◆ AUFGABE 1
Warum sollen laut dem vorliegenden Auszug bloße Erzählungen und Sagen ohne Beweis nicht angeführt werden? Antworten Sie in ein bis drei Sätzen.
◆ AUFGABE 2
Schreiben Sie aus dem vorliegenden Auszug den Abschnitt von „Was nun MEIN“ bis „berauben, sondern überlaßen.“ wortgetreu ab.
◆ AUFGABE 3
Fassen Sie den vorliegenden Auszug in zwei Sätzen zusammen.

◆ VORLIEGENDER AUSZUG
>>>

Was das große UNIVERSAL-LEXICON und andere anführen, ist entweder sehr KURTZ oder meistentheils UNRICHTIG…Ich will zwar nicht sagen, als ob diese MEINE ARBEIT vollkommen sey, es wäre eine TORHEIT von mir, so ich mich deßen rühmen wolte, jedoch ist dieses gewiß, daß, was ICH geschrieben, mit allen NACHRICHTEN und UHRKUNDEN überein kommt. Das WERCK hätte viel größer und stärcker können werden, wenn man ALLES & JEDES hätte anführen wollen, was einige erzehlen. Aber bloße ERZEHLUNGEN & SAGEN anzuführen, die keinen BEWEISS haben, ist nicht rathsam, weil man dadurch gar leicht LÜGEN unter WAHRHEITEN streuen kann.
Was nun MEIN WERCK selbst anbelanget, ist es zubeklagen, daß einige so UNDIENSTFERTIG gewesen, da ich sie ersuchet, mir diejenigen NACHRICHTEN, so sie besitzen wollen, zu communiciren, ist es geschehen, daß man es ihnen MIT GELDE BEZAHLEN sollen, so bin ich hiezu nicht im Stande oder stehen sie in Gedancken, als ob sie einen grossen SCHATZ besäßen, so will ich nicht mißgünstig seyn, noch ihnen einen solchen berauben, sondern überlaßen.

<<<

◆ AUSGANGSDATEN

>>>

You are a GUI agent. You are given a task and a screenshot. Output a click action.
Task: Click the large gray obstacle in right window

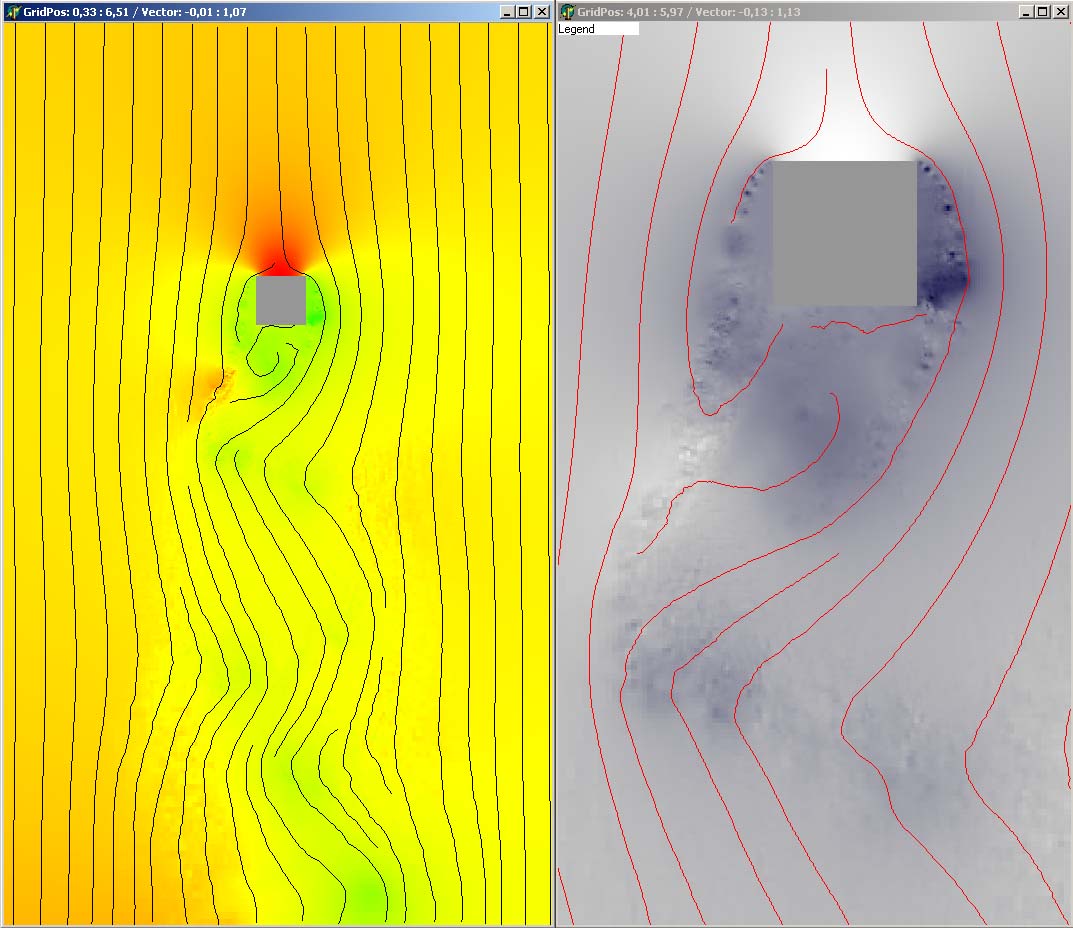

<<<

◆ MUSTERLÖSUNG 1
Es ist nicht ratsam, bloße Erzählungen und Sagen ohne Beweis anzuführen, weil man dadurch sehr leicht Lügen unter Wahrheiten streuen kann. Deshalb ist das Werk kleiner geblieben, als es hätte werden können.

◆ MUSTERLÖSUNG 2
Was nun MEIN WERCK selbst anbelanget, ist es zubeklagen, daß einige so UNDIENSTFERTIG gewesen, da ich sie ersuchet, mir diejenigen NACHRICHTEN, so sie besitzen wollen, zu communiciren, ist es geschehen, daß man es ihnen MIT GELDE BEZAHLEN sollen, so bin ich hiezu nicht im Stande oder stehen sie in Gedancken, als ob sie einen grossen SCHATZ besäßen, so will ich nicht mißgünstig seyn, noch ihnen einen solchen berauben, sondern überlaßen.

◆ MUSTERLÖSUNG 3
Im Auszug heißt es, die Angaben des großen Universal-Lexicons und anderer seien entweder sehr kurz oder meist unrichtig, das eigene Werk sei zwar nicht vollkommen, stimme aber mit allen Nachrichten und Urkunden überein, und bloße Erzählungen ohne Beweis seien weggelassen worden, um keine Lügen unter Wahrheiten zu streuen. Außerdem wird beklagt, dass einige die erbetenen Nachrichten nicht mitteilen wollten oder Geld dafür verlangten, was nicht geleistet werden kann, weshalb man ihnen ihren vermeintlichen Schatz überlässt.